▶ **FRAGMENTO DE LECTURA**
La vida privada y los hábitos personales de los grandes escritores rusos me resultan fascinantes. Se les tiene como esos grandes genios con sus elevados pensamientos y sus novelas de cabecera. Pero resulta que son como nosotros. Tolstoi tenía que comer peras hervidas para aliviar sus problemas digestivos. Bulgakov estaba obsesionado con tener suficientes pares de calcetines. Y Chéjov hacía sus propias inhalaciones de vapor de creosota. (Vale, no todo el mundo hace esto. Pero todos tenemos curas extrañas que nos infligimos cuando estamos enfermos. ¿Verdad?) Al conocer lo extraños -y lo ordinarios- que eran estos escritores, podemos sentirnos más cerca de ellos y, lo que es más importante, de su obra, tan erróneamente caracterizada como inaccesible.
Leo Tolstoi, irritantemente preocupado por la salud, amante de los huevos
De hecho, había muchos aspectos de la vida de Tolstoi que podríamos considerar modernos o incluso milenarios. Su dieta era un modelo de alimentación limpia. Era un vegetariano estricto que describía el acto de comer animales como «inmoral». Se convirtió al vegetarianismo a mediados de la década de 1880, cuando tenía más de cincuenta años, y acabó desarrollando una serie de platos con huevo que le gustaba comer de forma rotativa. De vez en cuando, para interrumpir la sucesión de proteínas a base de huevo, comía su principal plato favorito sin huevo, judías y coles de Bruselas. Una vez al año se permitía un trozo de tarta de limón.

▶ **INSTRUCCIÓN ESCRITA 1**
Según el fragmento sobre los escritores rusos, ¿cuál era el plato favorito sin huevo de Tolstoi?

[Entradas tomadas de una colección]
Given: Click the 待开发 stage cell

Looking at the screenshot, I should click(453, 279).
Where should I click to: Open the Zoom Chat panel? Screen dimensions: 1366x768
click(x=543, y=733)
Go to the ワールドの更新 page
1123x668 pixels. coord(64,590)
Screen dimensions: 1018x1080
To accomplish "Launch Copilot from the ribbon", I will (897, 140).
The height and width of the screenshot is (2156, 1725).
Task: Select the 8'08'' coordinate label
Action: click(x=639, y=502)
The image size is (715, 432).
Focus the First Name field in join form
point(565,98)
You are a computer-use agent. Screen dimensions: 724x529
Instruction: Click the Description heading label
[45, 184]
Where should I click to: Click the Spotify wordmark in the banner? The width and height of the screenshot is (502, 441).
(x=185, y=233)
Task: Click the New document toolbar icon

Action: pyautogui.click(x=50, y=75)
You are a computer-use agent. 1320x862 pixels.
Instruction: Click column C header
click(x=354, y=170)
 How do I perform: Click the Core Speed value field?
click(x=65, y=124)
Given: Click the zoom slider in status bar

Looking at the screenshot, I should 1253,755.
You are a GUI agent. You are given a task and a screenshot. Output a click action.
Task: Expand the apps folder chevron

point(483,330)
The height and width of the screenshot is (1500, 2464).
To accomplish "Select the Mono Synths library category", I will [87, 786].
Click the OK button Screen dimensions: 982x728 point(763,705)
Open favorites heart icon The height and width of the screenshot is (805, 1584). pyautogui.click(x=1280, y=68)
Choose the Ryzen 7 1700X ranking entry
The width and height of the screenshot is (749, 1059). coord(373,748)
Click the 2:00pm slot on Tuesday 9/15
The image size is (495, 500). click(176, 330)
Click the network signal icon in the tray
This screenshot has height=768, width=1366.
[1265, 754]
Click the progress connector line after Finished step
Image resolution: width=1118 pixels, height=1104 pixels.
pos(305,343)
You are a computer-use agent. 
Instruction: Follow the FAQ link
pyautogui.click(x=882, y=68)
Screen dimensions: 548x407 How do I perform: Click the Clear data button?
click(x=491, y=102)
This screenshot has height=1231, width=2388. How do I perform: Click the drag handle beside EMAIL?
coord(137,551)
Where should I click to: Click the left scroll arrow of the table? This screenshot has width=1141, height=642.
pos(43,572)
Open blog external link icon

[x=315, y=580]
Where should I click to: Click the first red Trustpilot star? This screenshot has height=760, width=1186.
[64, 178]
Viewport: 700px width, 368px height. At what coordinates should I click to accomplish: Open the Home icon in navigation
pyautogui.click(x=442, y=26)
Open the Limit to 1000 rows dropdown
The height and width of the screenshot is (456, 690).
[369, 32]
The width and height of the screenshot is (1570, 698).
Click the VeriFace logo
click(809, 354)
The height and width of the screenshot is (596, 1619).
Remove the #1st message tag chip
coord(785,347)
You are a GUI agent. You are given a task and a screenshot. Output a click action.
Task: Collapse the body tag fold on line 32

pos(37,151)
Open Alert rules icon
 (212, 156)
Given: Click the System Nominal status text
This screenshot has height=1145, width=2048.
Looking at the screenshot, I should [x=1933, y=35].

▶ **INSTRUCCIÓN ESCRITA 2**
Convierte en una lista numerada todo el tramo de los registros que va desde la línea que contiene "How do I perform: Click the Core" hasta la línea que contiene "The width and height of the screenshot is (749, 1059).", ambas incluidas. Omite las líneas en blanco.

▶ **RESPUESTA ESCRITA 1**
Judías y coles de Bruselas.

▶ **RESPUESTA ESCRITA 2**
1.  How do I perform: Click the Core Speed value field?
2. click(x=65, y=124)
3. Given: Click the zoom slider in status bar
4. Looking at the screenshot, I should 1253,755.
5. You are a GUI agent. You are given a task and a screenshot. Output a click action.
6. Task: Expand the apps folder chevron
7. point(483,330)
8. The height and width of the screenshot is (1500, 2464).
9. To accomplish "Select the Mono Synths library category", I will [87, 786].
10. Click the OK button Screen dimensions: 982x728 point(763,705)
11. Open favorites heart icon The height and width of the screenshot is (805, 1584). pyautogui.click(x=1280, y=68)
12. Choose the Ryzen 7 1700X ranking entry
13. The width and height of the screenshot is (749, 1059). coord(373,748)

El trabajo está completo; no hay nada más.